3. Suli Breaks ‘Why I Hate School But Love Education’ – 4.6 million + views
British slam poet Suli Breaks is a university graduate, but profoundly disillusioned with the formal education system. This critique lies at the heart of his poetry. Since 2012, he quesitons the social pressures placed on youths to enter university, and whether a degree really is the key to success. He examines the barriers the system places on the mind: a logic of rote learning rather than creativity. Since his online success, Breaks has launched two EPs, featured in the Tedx House of Parliament, and is currently working on a ‘vlogumentary’ about the world of success and innovation.
2. Taylor Mali ‘What Teachers Make’ – 4, 9 + million views
New York poet Taylor Mali has given up his day job teaching to live solely off his rhymes. He has not, however, left teaching far behind: a profession often berated by society, Taylor stands up for the importance of teaching in laying the foundations of a child’s future success. His almost militant the respect for and defense of teachers is poignant and heated. Smart and witty, he points out the crucial differences that teachers make to a child’s life by instilling them with a critical spirit, respect and confidence.

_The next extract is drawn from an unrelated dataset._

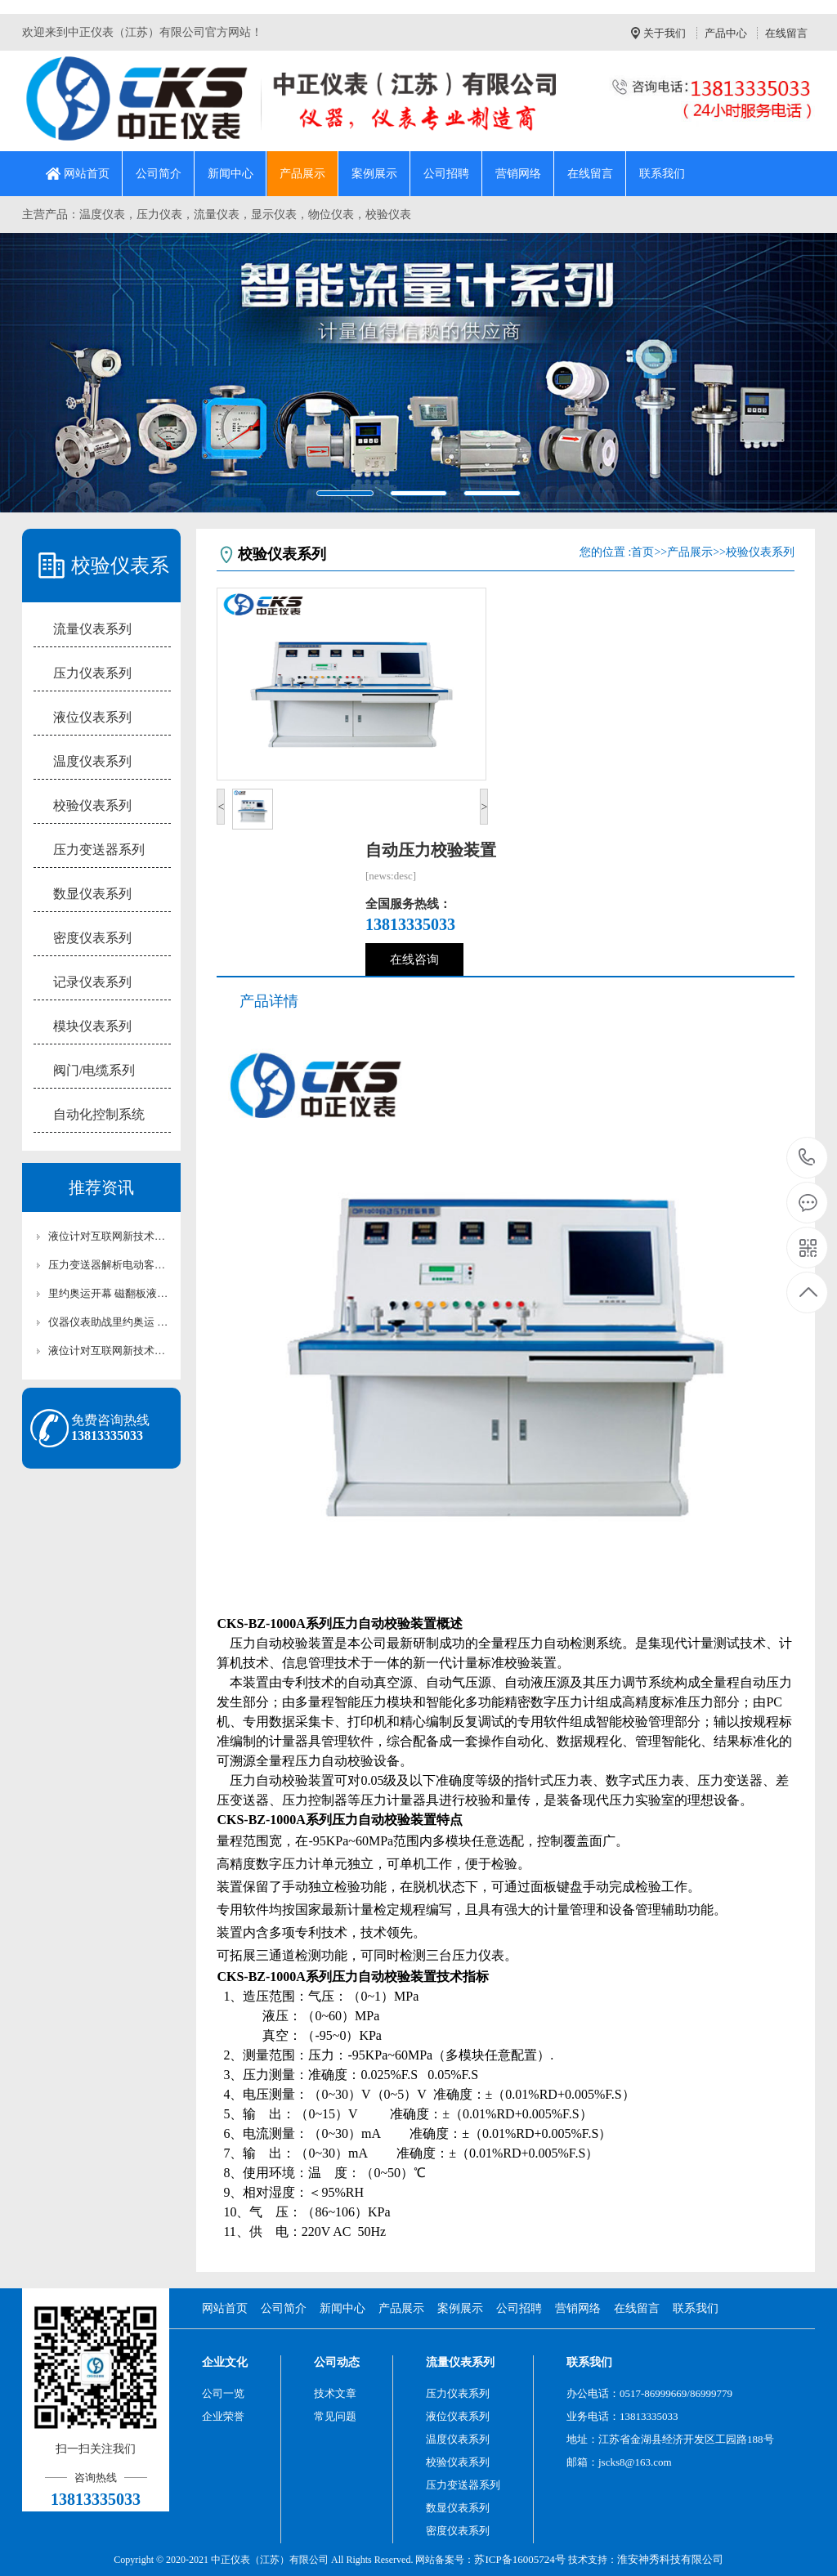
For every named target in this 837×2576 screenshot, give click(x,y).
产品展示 (302, 174)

1. Neil Hilborn ‘OCD’ – 5 million + views
Last August, Neil Hilborn’s poem ‘OCD’ went viral on the web. His three minute poem addresses the difficulty of building a romantic relationship when affected by obsessive compulsive disorder. His words are upfront and brutally honest, addressing his personal experience of the illness and his own unresolved battle with it. His performance is a heart-rending enactment of the disorder: he breaks down and challenges the shame and isolation felt by those affected by OCD by bringing it out into the open. Neil is a 2011 Creative Writing graduate from Macalester College, and a College National Poetry Slam champion. As his soaring YouTube view count reveals, his voice is crucial to the slam poetry scene, addressing mental health issues in a new and remarkably affecting way. He breaks the taboo of talking about mental disorders, taking a truly revolutionary step not just in the world of slam poetry, but in the arts generally.